1 Obstetrics and Gynecology Department, Aswan Faculty of Medicine, Aswan University, Aswan Governorate, Egypt

2 Professor at the Department of Obstetrics and Gynecology, Consultant at Aswan University Hospital, Aswan University, Aswan, Egypt.

Abstract

Objective: To evaluate if self-administered 900 mg Isonicotinic Acid Hydrazide (INH) vaginally reduced pain during the insertion of the Levonorgestrel releasing intrauterine system (52 mg LNG-IUS) among women with elective caesarean section (CS). 
Methods: This was a double-blinded, single-center, randomized controlled trial. 12 hours before 52 mg LNG-IUS insertion, 220 women were randomly allocated to receive INH 900mg vaginaly or placebo. The mean pain score during 52 mg LNG-IUS insertion was our primary endpoint. Mean pain scores during tenaculum application, uterine sounding, and 10 minutes after insertion were our secondary outcomes, as were ease of insertion, satisfaction score, need for further analgesics, and side effects. On a 10-cm VAS scale, IUD insertion ease was assessed from 0 to 10, with 0 signifying very easy insertion and 10 denoting extremely difficult insertion.

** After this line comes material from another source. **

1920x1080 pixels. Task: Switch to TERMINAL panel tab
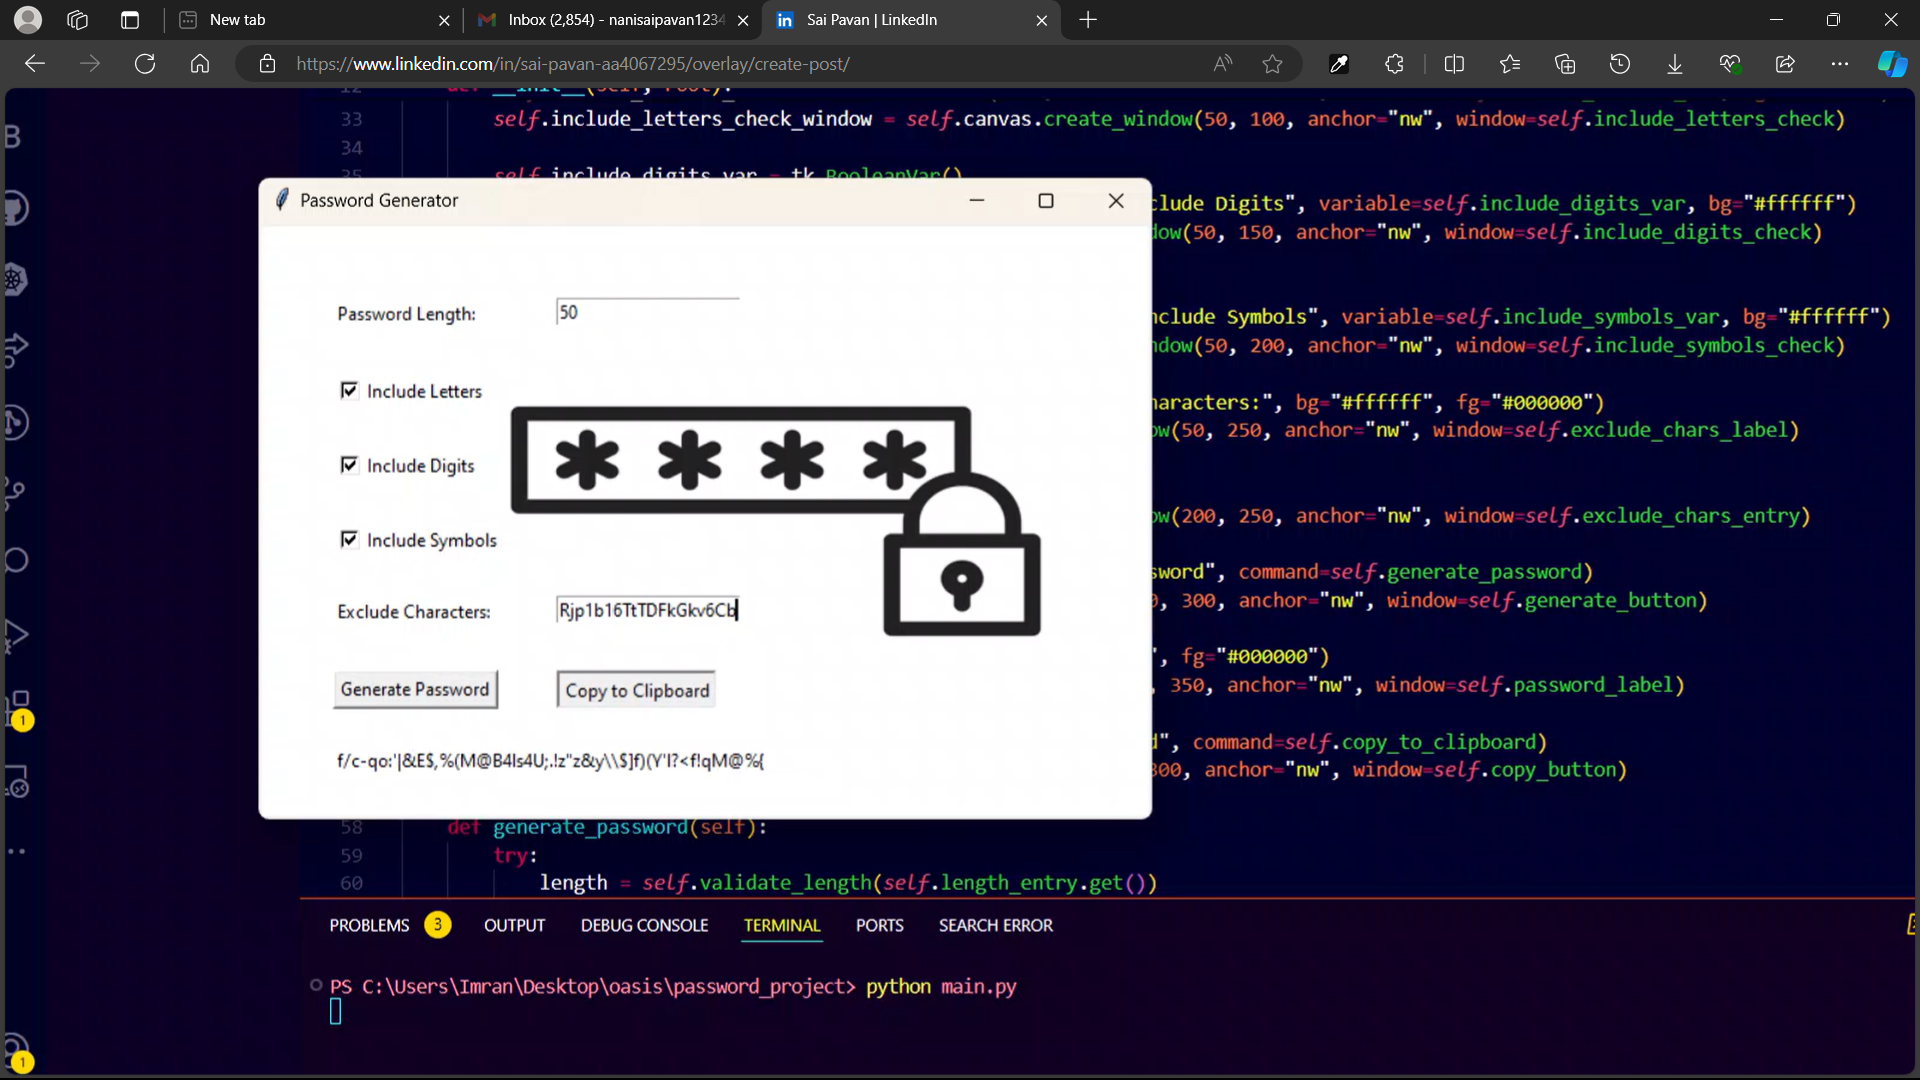(x=781, y=925)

Fisher 's exact test and Chi square test were used for comparison between groups, as appropriate. The student t test was used to compare quantitative data between the two groups.

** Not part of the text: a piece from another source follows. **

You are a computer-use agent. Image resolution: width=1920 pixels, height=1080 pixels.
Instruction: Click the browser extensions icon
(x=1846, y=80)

Results: When compared to the placebo group, the INH group experienced significantly less pain during IUD insertion (4.13± 0.98 vs. 6.22± 0.895; P<0.001) and 10 minutes after insertion (2.63 ± 0.82 vs. 4.52 ± 0.79), easier IUD insertion (2.67 0.83 vs. 5.56 0.87; p0.01), and higher satisfaction (7.25 ± 0.77 vs. 4.74 ± 0.87). When compared to the placebo group, the INH group required fewer extra analgesics (P<0.001). The two groups had similar side effects. 
Conclusions: In women who had solely delivered via elective CS, self-administered 900 mg INH vaginally before 52 mg LNG-IUS insertion reduces pain scores during LNG-IUS insertion, making insertion easier and increasing women’s satisfaction, with tolerable side-effects.